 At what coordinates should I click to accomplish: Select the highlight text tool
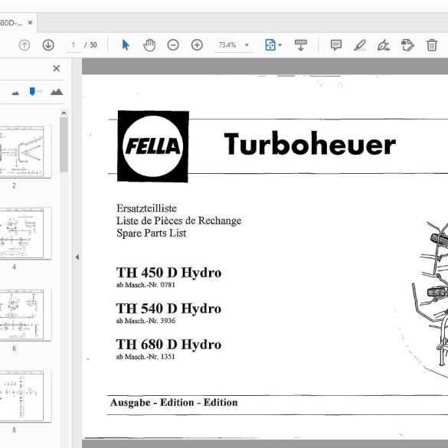pyautogui.click(x=360, y=45)
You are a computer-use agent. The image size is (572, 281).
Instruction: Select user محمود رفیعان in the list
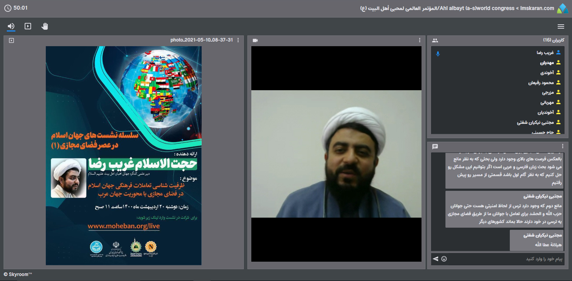coord(541,83)
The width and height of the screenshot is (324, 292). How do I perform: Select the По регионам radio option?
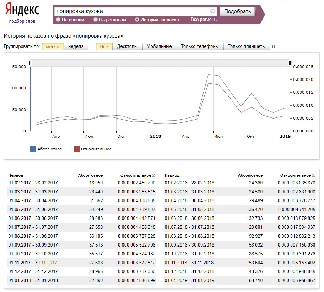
▬▬▬▬▬▬▬▬▬▬
AIM: Copy out each of the three items above word for word, leaving out the pictures.

THE RESPONSE:
 At what coordinates should I click to accomplish: Select the highlight text tool
pyautogui.click(x=360, y=45)
You are a computer-use agent. The image size is (572, 281).
Instruction: Select user محمود رفیعان in the list
coord(541,83)
The width and height of the screenshot is (324, 292). How do I perform: Select the По регионам radio option?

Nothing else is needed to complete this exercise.